- Written by: Lawrence Holofcener
- Characters: Boy Girl Dog
- Original language: English
- Subject: romance
- Genre: comedy-drama
- Setting: Greenwich Village apartment

Premiere
- Date premiered: 11 January 1968
- Place premiered: Henry Miller Theatre

= Before You Go (play) =

Before You Go is a 1968 comedy play by Lawrence Holofcener about the relationship between an actress and a sculptor.

The original Broadway production starred Marian Seldes and Gene Troobnick.

==Premise==
A sculptor is invited to a room by an actress.

==Critical reception==
The critic from Time magazine praised the play, saying that :
The two character man-woman play is now a Broadway staple. Lawrence Holofcener's Before You Go ranks with Two for the Seesaw and The Owl and the Pussycat as the best of the genre. Wry, perceptive, honest, sad, funny and tender, it is compassionately discerning about two people who are not quite wise to themselves.The critic from the New York Times was less enthusiastic but said the play "unwinds pleasantly enough."

==Production history==
The play only ran for 29 performances. It was profiled in the William Goldman book The Season: A Candid Look at Broadway.
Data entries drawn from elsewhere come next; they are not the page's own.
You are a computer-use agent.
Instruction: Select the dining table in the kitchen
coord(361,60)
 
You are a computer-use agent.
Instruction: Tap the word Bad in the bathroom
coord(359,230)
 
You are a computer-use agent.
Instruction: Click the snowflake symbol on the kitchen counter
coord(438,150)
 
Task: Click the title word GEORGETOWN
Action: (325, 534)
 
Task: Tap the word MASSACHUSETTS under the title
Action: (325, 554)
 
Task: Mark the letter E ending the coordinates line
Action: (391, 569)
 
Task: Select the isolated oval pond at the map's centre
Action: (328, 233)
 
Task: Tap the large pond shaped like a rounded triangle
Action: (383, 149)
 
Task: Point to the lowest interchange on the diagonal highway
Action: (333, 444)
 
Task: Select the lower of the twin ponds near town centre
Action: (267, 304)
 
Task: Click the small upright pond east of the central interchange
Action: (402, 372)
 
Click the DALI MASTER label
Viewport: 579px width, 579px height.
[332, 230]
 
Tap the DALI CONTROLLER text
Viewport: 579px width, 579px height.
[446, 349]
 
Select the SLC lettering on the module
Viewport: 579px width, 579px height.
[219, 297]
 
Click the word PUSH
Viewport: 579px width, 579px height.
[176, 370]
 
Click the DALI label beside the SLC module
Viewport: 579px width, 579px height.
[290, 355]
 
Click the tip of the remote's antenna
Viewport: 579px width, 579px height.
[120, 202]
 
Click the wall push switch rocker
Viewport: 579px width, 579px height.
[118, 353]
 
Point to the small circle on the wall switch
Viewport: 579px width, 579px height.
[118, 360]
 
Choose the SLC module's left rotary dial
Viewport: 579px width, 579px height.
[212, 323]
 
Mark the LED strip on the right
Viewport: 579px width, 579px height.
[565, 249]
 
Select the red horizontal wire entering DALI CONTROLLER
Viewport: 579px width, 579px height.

Goldman said the play "arrived to mixed notices, aroused no public interest whatsoever (it grossed less in five weeks on Broadway than Fiddler on the Roof does on Saturday), and closed with a loss of $150,000, remarkable for a one-set, two-character play." He felt "Marian Seldes was so touching, so sad, so vulnerable as the homely girl that she made the whole thing true" but believed that, because Seldes was "homely... a tall, gawky graceless thing" that "the laughter in Before You Go, much of it caused by Miss Seldes’ brilliant performance, never came easily or wholeheartedly because it was too true, and because it was true, too painful."

==Other productions==
The play was produced in London in 1969 starring Toby Robins and Dinsdale Landen.

It was presented in Washington in 1970.